== Stated problem 1 ==
According to the text on the Obama speech, within how long after being elected does Obama promise to bring troops home?
== Stated problem 2 ==
From the text on the Obama speech, output the part that begins at the words "Obama promises to" and stops after the words "he tells the crowd.".

== Passage to read ==
— Start —
Obama promises to an electrified crowd to bring troops home within 16 months after he's elected.

"The America I believe in is an America that can lead the world against the 21st century challenges we face," he says. "Chicago, our moment is now. This is our moment."

"I don't want to be presiden of red America or blue America, I want to be present of the United States of America."

"That's why I'm running for president," Obama tells the crowd. "We're not alone, but we've been told that."

Obama has the attention of almost everyone in the theater, eyes glued and ears tuned to everything he has to say.

"I'm running to make sure we don't raise the minimum wage every ten years, we raise it every year," he tells the crowd.

It "just won't do" Obama tells the crowd, not now, not in this moment.

"If we're serious about winning this election, then we can't live in fear of losing it," he said.

"People don't understand an administration that treats our Constitution as a nuisance," he says.

The only mission that was accomplished was to take us into a war that never should have happened, he says as the crowd cheers.
— End —
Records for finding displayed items
— Start —
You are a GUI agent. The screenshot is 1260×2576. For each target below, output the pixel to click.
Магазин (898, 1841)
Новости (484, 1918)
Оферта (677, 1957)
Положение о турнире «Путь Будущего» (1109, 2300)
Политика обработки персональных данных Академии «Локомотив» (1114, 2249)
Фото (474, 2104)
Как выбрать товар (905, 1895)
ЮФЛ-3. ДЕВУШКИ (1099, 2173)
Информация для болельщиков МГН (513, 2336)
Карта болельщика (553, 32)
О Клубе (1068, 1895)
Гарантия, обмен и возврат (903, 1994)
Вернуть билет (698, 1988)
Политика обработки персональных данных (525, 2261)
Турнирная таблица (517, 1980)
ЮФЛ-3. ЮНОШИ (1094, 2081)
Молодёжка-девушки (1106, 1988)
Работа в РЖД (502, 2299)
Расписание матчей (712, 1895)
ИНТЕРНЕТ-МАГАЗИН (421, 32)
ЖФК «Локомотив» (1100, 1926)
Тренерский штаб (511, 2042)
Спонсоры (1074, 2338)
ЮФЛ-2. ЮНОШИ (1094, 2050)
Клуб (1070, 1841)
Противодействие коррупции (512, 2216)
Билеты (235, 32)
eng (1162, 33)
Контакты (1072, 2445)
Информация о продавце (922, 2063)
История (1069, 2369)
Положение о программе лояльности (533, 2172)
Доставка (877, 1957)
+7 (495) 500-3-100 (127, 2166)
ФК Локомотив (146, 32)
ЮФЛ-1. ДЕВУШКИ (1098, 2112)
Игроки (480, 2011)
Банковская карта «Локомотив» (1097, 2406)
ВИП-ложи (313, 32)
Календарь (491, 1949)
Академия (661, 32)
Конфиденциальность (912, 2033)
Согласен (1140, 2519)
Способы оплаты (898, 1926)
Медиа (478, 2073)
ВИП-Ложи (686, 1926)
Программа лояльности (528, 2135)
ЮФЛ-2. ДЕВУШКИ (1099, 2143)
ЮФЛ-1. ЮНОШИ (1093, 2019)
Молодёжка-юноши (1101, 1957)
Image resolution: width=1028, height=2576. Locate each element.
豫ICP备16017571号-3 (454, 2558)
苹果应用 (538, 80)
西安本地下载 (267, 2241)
— End —
== Correct response 1 ==
Within 16 months after he's elected.

== Correct response 2 ==
Obama promises to an electrified crowd to bring troops home within 16 months after he's elected.

"The America I believe in is an America that can lead the world against the 21st century challenges we face," he says. "Chicago, our moment is now. This is our moment."

"I don't want to be presiden of red America or blue America, I want to be present of the United States of America."

"That's why I'm running for president," Obama tells the crowd. "We're not alone, but we've been told that."

Obama has the attention of almost everyone in the theater, eyes glued and ears tuned to everything he has to say.

"I'm running to make sure we don't raise the minimum wage every ten years, we raise it every year," he tells the crowd.